**Work to complete**
Give back exactly the lines of the data below, starting with the line that has "580x392 pixels. At" and going on through the line that has "Screen dimensions: 672x616".

**Supplied records**
::::

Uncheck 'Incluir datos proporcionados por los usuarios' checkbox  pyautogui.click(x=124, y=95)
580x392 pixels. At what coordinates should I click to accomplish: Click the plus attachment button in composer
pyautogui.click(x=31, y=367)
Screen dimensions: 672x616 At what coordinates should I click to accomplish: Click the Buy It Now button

::::

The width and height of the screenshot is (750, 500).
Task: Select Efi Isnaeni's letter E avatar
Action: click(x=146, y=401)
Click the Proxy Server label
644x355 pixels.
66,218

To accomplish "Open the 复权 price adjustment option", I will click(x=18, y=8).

::::

**Response for this exercise**
580x392 pixels. At what coordinates should I click to accomplish: Click the plus attachment button in composer
pyautogui.click(x=31, y=367)
Screen dimensions: 672x616 At what coordinates should I click to accomplish: Click the Buy It Now button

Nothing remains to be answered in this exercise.